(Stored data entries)
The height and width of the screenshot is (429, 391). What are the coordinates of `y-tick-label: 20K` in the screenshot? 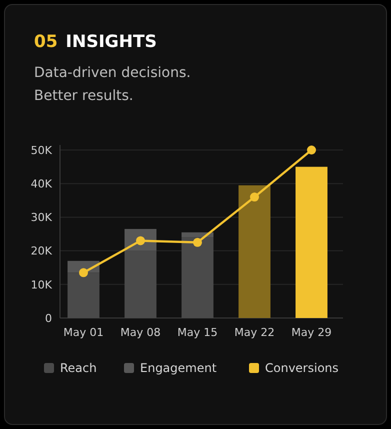 It's located at (42, 251).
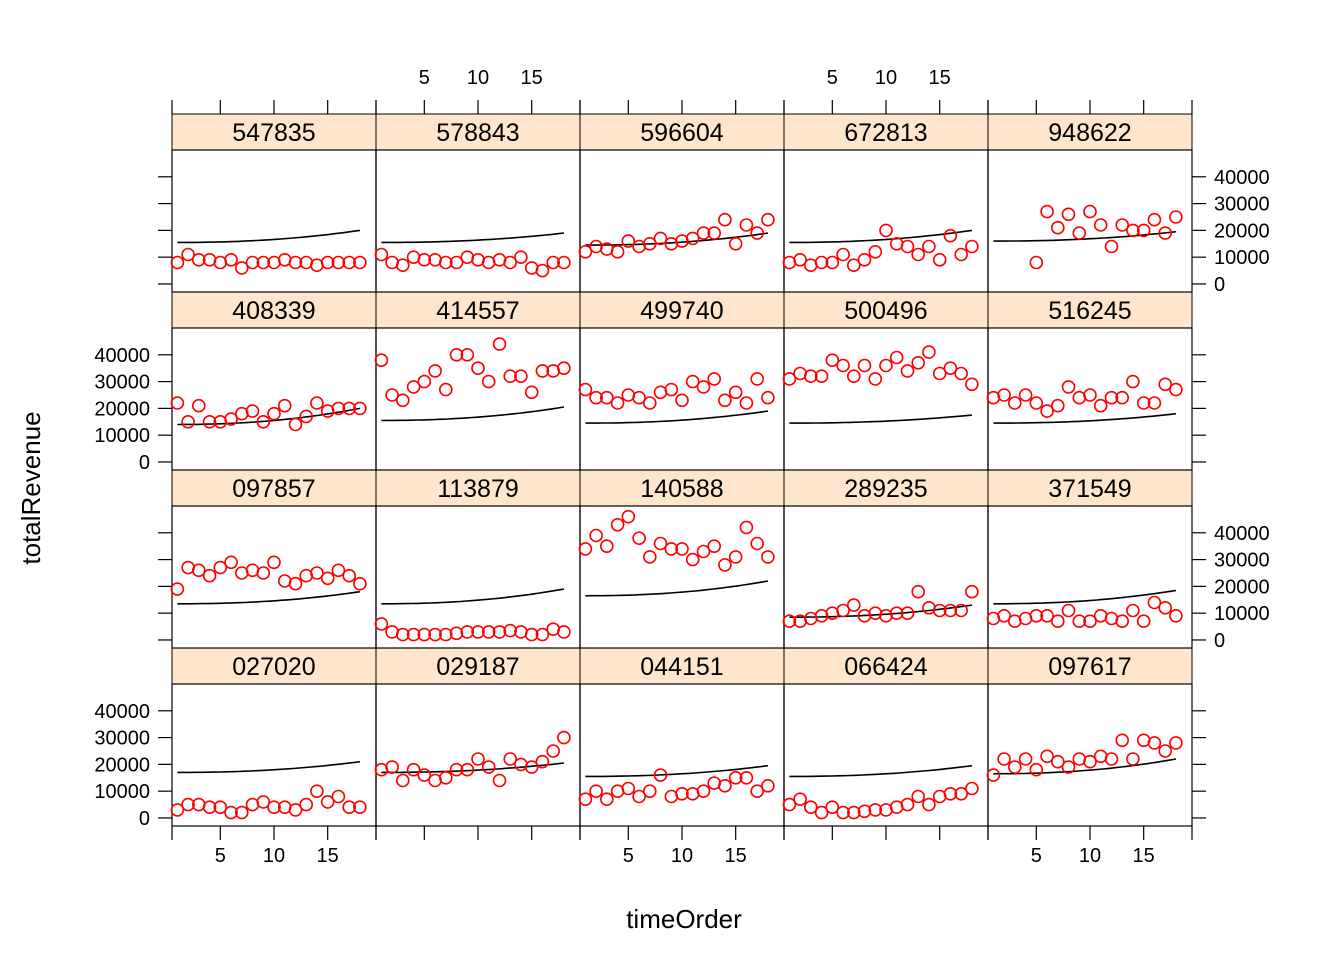  Describe the element at coordinates (682, 737) in the screenshot. I see `panel-044151: 044151` at that location.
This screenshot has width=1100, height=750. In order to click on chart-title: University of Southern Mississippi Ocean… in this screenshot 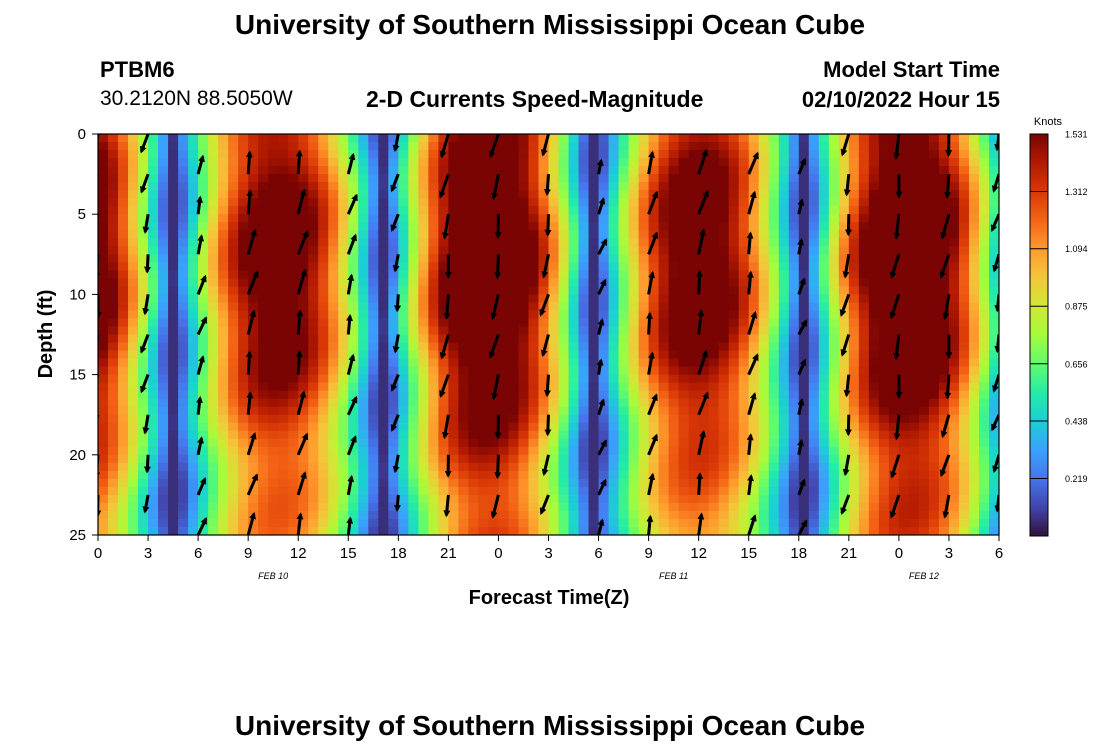, I will do `click(550, 24)`.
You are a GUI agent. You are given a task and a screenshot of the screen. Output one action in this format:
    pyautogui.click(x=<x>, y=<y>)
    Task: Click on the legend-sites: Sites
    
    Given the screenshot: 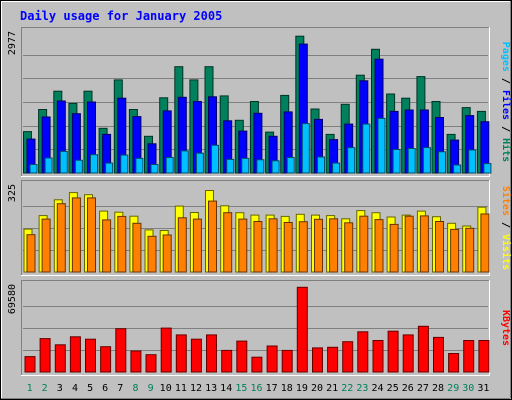 What is the action you would take?
    pyautogui.click(x=506, y=201)
    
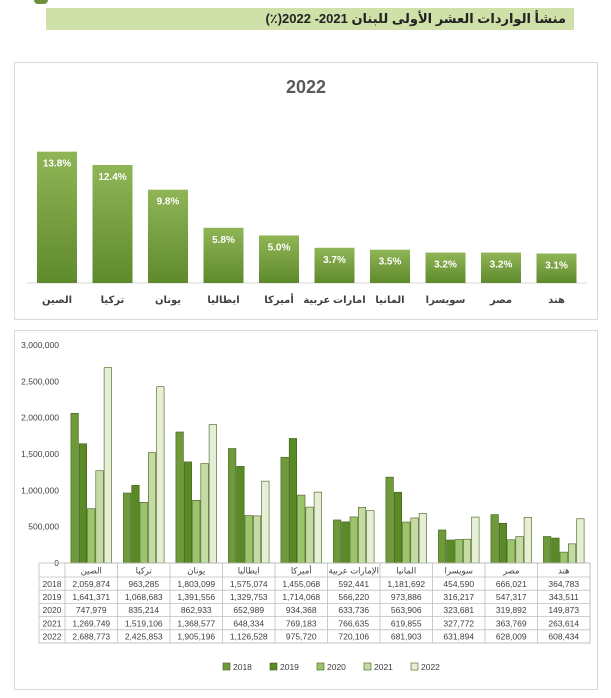  I want to click on table-cell-value: 454,590, so click(458, 584).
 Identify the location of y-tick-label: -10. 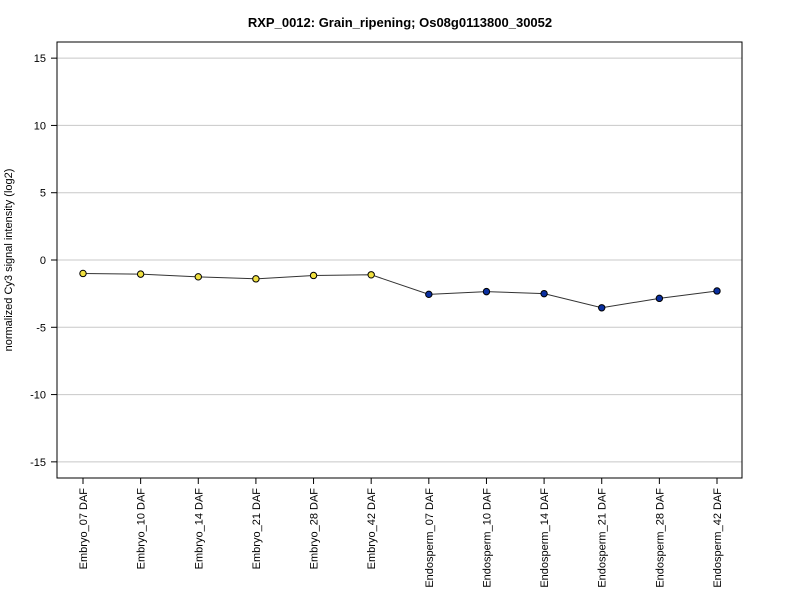
(38, 396).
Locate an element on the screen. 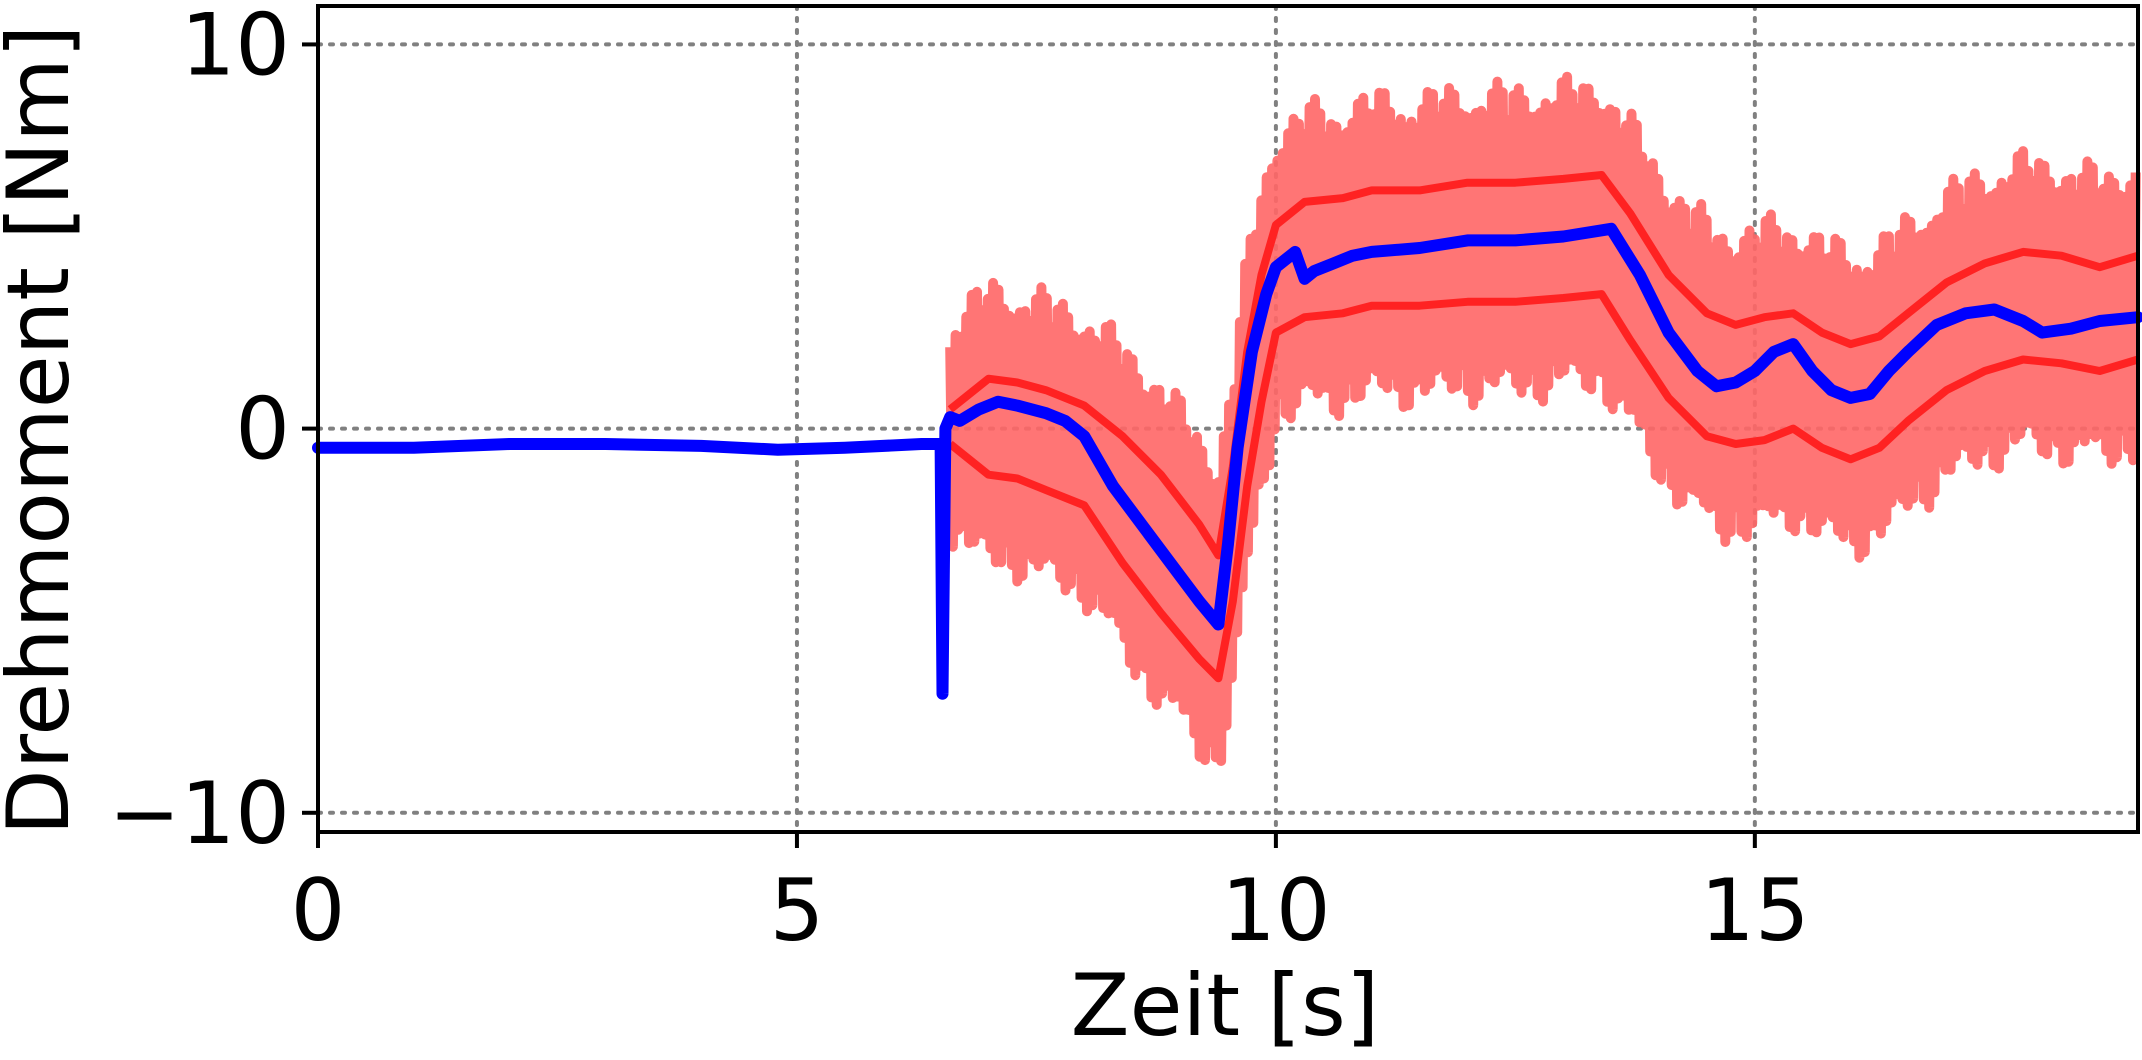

Required work
Turn the material from the line containing "Identify the location of y-tick-label: -10." through the end of the material into a numbered list, skipping blank lines. Omit the pictures from your answer.

Task response
1.  Identify the location of y-tick-label: -10. 
2. (38, 396).
3. Locate an element on the screen. 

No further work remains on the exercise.